[Directions]
Count the lines below that contain "each". Answer with the number alone.

[Dataset entries]
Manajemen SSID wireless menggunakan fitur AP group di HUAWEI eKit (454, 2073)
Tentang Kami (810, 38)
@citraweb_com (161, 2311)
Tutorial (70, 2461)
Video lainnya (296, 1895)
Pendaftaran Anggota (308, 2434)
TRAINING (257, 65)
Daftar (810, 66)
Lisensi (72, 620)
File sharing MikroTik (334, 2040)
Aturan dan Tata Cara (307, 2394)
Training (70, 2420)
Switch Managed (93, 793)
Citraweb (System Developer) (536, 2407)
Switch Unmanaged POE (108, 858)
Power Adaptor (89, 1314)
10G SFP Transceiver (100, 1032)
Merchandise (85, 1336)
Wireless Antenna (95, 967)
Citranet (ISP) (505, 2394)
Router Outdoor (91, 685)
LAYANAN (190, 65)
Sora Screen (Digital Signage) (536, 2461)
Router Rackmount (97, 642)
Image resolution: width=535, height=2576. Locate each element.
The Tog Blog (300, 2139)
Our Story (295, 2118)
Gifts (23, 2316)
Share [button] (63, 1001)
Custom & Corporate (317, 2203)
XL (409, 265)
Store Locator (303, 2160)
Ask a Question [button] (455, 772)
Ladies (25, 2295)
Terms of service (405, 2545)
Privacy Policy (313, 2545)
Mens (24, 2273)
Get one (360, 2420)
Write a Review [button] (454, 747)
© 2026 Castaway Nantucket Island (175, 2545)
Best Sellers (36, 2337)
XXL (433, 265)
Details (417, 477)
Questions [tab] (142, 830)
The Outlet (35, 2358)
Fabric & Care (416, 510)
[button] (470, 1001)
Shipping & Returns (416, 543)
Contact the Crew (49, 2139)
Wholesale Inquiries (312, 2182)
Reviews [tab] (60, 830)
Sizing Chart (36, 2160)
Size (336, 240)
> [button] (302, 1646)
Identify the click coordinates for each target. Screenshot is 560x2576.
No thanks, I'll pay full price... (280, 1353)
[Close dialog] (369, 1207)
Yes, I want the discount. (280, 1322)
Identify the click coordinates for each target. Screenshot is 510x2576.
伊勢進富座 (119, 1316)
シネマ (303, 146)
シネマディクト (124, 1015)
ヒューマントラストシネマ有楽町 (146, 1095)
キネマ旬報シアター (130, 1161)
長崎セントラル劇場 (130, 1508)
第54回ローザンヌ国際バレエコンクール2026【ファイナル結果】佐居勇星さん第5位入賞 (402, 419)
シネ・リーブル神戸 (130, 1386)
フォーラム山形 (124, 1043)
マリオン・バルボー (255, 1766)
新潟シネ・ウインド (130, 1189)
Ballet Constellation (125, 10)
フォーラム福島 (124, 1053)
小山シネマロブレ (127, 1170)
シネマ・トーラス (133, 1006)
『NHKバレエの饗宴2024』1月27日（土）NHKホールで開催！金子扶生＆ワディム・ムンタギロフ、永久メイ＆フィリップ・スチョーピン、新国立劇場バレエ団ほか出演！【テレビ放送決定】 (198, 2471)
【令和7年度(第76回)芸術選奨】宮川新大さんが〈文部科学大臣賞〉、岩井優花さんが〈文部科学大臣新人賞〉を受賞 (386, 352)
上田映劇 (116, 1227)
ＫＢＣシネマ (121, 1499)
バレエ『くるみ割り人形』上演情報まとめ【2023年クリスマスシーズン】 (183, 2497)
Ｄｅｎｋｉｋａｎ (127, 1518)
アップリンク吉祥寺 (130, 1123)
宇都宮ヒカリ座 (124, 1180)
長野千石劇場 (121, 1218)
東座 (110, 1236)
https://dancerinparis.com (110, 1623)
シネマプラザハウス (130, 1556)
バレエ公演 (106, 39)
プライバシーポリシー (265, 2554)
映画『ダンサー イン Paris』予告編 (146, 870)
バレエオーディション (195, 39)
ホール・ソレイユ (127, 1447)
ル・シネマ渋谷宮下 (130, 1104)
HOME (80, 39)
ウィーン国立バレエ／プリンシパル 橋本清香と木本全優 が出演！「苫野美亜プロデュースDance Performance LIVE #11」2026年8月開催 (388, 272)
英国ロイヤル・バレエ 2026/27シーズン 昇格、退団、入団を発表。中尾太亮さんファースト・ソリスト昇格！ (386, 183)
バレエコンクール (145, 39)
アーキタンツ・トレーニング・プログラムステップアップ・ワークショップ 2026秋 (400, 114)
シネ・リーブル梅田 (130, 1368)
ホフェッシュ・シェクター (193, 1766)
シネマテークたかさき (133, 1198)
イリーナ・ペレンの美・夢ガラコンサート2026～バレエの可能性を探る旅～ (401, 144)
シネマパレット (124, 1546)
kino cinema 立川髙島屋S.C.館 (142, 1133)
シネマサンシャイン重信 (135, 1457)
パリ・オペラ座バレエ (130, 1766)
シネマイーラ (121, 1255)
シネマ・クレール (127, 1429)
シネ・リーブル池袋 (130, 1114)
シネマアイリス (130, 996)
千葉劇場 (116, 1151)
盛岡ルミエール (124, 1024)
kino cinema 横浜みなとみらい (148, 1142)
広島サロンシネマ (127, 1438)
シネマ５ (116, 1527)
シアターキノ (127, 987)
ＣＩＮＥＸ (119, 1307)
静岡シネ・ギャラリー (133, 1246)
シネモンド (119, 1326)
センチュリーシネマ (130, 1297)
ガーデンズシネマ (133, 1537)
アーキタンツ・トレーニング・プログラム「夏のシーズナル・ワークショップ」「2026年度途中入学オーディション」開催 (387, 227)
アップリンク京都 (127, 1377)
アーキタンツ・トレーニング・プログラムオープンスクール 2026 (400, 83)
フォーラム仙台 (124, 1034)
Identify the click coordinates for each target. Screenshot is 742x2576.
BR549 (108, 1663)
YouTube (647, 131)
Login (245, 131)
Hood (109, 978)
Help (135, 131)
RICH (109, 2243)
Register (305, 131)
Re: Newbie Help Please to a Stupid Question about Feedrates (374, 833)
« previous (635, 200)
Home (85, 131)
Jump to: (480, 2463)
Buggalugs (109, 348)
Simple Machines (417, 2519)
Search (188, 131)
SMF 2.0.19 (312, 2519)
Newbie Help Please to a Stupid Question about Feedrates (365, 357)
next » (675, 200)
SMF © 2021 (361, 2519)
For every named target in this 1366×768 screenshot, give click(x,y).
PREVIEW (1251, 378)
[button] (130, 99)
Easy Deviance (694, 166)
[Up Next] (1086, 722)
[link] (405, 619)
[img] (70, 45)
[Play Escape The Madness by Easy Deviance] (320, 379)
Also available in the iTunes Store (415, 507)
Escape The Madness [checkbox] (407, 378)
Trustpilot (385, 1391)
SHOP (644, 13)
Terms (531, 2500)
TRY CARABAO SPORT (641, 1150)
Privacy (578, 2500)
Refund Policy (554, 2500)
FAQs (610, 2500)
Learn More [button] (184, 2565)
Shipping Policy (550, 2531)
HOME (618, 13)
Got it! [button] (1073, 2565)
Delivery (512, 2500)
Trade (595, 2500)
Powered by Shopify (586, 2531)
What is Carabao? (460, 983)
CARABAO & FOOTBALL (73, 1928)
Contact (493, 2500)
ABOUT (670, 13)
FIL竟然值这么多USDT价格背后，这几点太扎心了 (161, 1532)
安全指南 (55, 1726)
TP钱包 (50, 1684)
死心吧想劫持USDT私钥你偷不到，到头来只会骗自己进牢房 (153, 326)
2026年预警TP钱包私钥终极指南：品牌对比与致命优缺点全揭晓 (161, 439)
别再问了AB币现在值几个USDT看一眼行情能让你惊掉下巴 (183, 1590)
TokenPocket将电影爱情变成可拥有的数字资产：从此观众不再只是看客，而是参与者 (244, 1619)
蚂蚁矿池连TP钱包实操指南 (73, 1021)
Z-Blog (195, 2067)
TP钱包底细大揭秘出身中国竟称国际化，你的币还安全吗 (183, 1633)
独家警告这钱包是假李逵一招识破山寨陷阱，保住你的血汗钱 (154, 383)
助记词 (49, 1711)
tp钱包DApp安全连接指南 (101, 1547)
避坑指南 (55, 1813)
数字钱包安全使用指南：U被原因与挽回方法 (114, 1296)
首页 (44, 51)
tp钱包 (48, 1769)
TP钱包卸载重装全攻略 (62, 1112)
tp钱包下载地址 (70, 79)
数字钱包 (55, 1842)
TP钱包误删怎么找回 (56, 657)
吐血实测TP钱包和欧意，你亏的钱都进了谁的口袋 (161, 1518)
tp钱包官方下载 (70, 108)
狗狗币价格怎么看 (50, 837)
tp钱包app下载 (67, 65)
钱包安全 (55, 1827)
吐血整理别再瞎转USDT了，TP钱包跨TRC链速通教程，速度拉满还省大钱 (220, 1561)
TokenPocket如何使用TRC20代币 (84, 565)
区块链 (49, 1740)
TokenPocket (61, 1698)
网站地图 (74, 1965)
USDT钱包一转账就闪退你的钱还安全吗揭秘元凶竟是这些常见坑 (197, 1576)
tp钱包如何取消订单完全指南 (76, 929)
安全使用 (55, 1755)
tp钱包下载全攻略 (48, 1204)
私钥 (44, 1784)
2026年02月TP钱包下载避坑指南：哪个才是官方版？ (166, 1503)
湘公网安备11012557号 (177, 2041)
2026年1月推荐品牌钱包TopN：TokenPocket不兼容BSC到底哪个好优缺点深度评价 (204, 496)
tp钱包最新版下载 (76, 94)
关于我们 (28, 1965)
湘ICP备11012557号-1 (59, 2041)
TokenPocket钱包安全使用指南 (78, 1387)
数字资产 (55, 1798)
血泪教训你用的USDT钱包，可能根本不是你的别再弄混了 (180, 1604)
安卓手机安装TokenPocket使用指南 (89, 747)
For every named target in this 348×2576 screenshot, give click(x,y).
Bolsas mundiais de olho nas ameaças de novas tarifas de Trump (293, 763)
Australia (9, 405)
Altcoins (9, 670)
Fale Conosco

[Answer for this exercise]
4